(1950–) American physicst
Laughlin was born in Visalia, California, and gained his PhD in physics in 1979 from the Massachusetts Institute of Technology. In 1989 he became professor of physics at Stanford University, where he did research on the fractional quantum Hall effect. For this work he shared the 1998 Nobel Prize for physics with Horst Störmer and Daniel Tsui, for explaining their discovery of a new form of quantum fluid with fractionally charged excitations.
Laughlin showed how electrons in a powerful magnetic field can condense to form a so-called ‘quantum fluid’ similar to those that occur in liquid helium and in superconductors. The theory derives ultimately from the Hall effect (the production of a voltage in a current-carrying conductor or semiconductor at right angles to a magnetic field), discovered in 1879 by the American physicist Edwin Hall. It occurs because electrons – the charge carriers – are deflected laterally in the magnetic field. A century later the German physicist Klaus von Klitzing discovered that in a powerful magnetic field at extremely low temperatures the Hall resistance of a semiconductor is quantized in integral ‘steps’.

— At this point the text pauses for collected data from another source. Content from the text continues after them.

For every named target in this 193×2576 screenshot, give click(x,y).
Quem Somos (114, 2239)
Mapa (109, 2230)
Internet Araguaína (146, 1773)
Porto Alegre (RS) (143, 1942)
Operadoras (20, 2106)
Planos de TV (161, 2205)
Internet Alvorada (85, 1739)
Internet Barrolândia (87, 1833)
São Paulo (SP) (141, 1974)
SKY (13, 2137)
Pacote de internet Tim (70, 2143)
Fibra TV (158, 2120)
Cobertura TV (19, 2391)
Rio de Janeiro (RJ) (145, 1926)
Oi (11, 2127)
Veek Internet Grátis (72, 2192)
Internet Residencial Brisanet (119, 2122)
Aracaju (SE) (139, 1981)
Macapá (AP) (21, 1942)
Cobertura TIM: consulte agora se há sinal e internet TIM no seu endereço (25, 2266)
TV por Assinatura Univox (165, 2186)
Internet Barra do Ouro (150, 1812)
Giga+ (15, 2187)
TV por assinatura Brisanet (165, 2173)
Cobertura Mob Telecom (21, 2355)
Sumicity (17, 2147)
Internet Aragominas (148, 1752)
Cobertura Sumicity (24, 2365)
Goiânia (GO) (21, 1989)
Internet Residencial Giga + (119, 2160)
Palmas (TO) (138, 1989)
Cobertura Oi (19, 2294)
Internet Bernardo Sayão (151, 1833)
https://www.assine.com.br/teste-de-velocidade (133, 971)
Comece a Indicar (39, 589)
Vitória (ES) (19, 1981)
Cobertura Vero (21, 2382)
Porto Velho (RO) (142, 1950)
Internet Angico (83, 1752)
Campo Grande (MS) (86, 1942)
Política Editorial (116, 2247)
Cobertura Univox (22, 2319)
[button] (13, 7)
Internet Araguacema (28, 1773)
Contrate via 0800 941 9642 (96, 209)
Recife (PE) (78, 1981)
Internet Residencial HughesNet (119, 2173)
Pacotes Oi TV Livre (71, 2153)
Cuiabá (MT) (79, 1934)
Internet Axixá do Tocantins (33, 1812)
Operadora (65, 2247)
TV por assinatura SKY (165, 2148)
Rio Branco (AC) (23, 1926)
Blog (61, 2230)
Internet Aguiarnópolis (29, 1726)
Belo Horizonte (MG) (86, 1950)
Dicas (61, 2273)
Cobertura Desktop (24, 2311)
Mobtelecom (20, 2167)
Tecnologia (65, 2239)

Using even stronger magnetic fields and lower temperatures, Störmer and Tsui discovered more steps, called the fractional quantum Hall effect. A year later Laughlin theorized that the low temperature and powerful magnetic field forced the electrons to form a new type of quantum fluid. The addition of a single electron to this superfluid produced a number of fractionally charged quasiparticles, with the correct charges to account for the results of Störmer and Tsui.